Doce de ellos se dedicaban a las leyes (Cubas y Cambas eran topógrafos) y estaban vinculados con el periodismo político (a excepción de Icazbalceta y Cubas) además de que formaban parte de la corriente liberal. Eran considerados como literatos y miembros de una élite cultural, pues escribieron poemas, traducciones, redactaron textos históricos, crónicas teatrales y oratoria; intercambiaron conocimientos y opiniones sobre ideologías sobre el liberalismo y el romanticismo.

Además de lo anterior, ¿qué fue lo que tuvieron en común estos hombres para llegar a ser tan afines en su proyecto de identidad nacional? Todos se sentían identificados con el grupo reformista y empuñaban la bandera de la constitución de 1857. La mayoría combatió a la intervención extranjera, ya fuera con las armas o con la pluma y al terminar la guerra, quisieron establecer la paz por medio de este tipo de reconciliación nacional.

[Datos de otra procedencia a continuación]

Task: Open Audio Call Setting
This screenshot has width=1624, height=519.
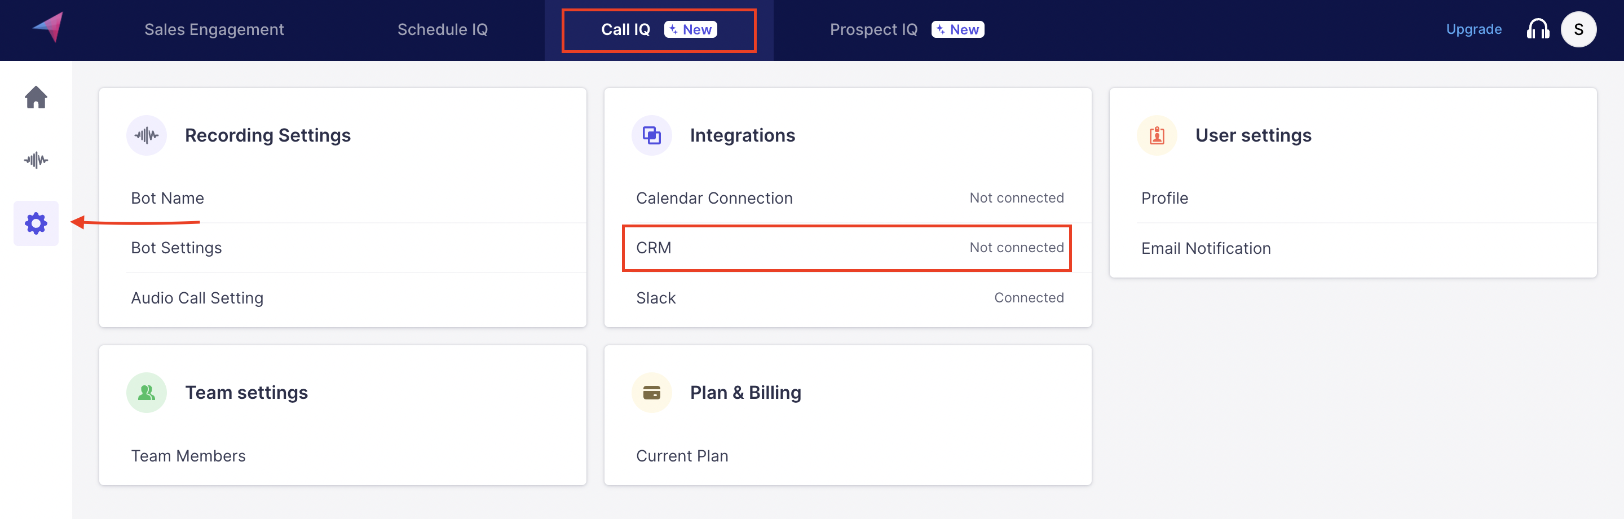Action: [x=197, y=298]
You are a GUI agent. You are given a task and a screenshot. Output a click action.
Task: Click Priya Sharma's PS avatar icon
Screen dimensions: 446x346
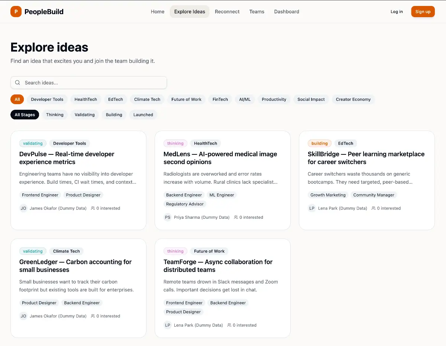tap(168, 217)
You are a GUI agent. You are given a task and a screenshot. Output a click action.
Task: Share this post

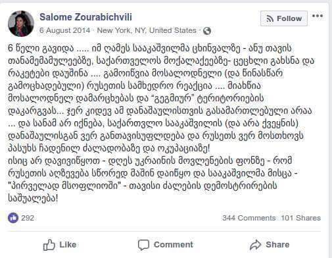click(x=270, y=245)
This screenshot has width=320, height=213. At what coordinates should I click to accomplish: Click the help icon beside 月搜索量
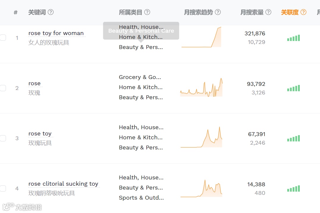pyautogui.click(x=268, y=12)
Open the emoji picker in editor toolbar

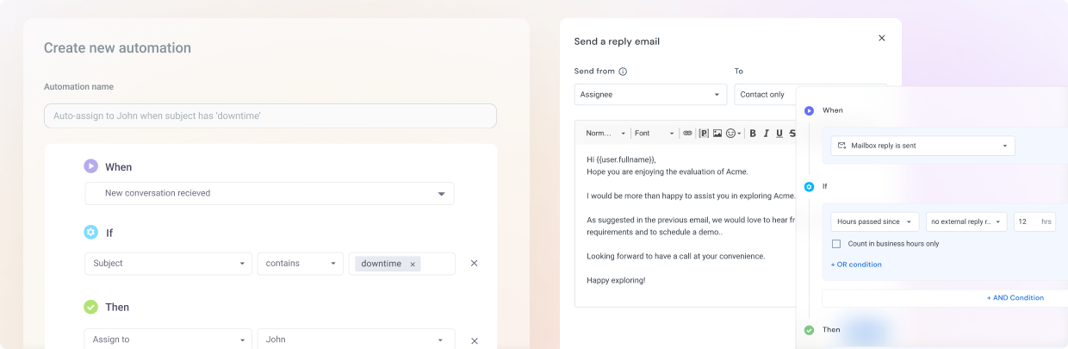[x=733, y=134]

Sus influencias francesas fueron Montesquieu, Voltaire, Rousseau, Diderot y D’Alembert; de España, el Conde de Toreno, Modesto Lafuente, y José Quintana; y de Gran Bretaña, Burke, Spencer, Darwin y J.S. Mill.

Fueron seis los géneros trabajados por éstos historiadores, y en todos, de alguna forma u otra y para todo tipo de público, exponían la idea del progreso, los principios de libertad, igualdad y fraternidad y que el mundo marchaba perfectamente si era guiado por la Providencia.

  1. Las monografías eran las reseñas que narraban el triunfo de las fuerzas republicanas (Juan de Dios Arias, Vigil y Cambas).
  2. Las biografías daban a conocer las figuras más importantes de la historia de México (Riva Palacio).
  3. Las compilaciones trataban de rescatar los documentos del México prehispánico para escribir la historia con total veracidad (Icazbalceta y Chavero).
  4. La Historia general de México relataba desde el mestizaje hasta el progreso que llegó con el porfiriato.
  5. Los libros de texto por parte del Estado para la educación buscaban reforzar la ideología liberal desde el nivel básico.
  6. La novela histórica era -según Altamirano- el medio más idóneo para difundir los conocimientos históricos y otros coincidían con él, pues era -y sigue siendo- un buen método para difundir la historia, ""para aquellos que se fatigan con los libros académicos"".

De esta manera, la segunda mitad del siglo XIX fue considerado como ""de la historia y de los grandes historiadores"", donde predominó el romanticismo, nacionalismo y el liberalismo, este último dejó de ser una ideología conflictiva y pasó a convertirse un elemento unificador, usado y labrado por estos hombres de letras, conocidos como la generación tuxtepecana.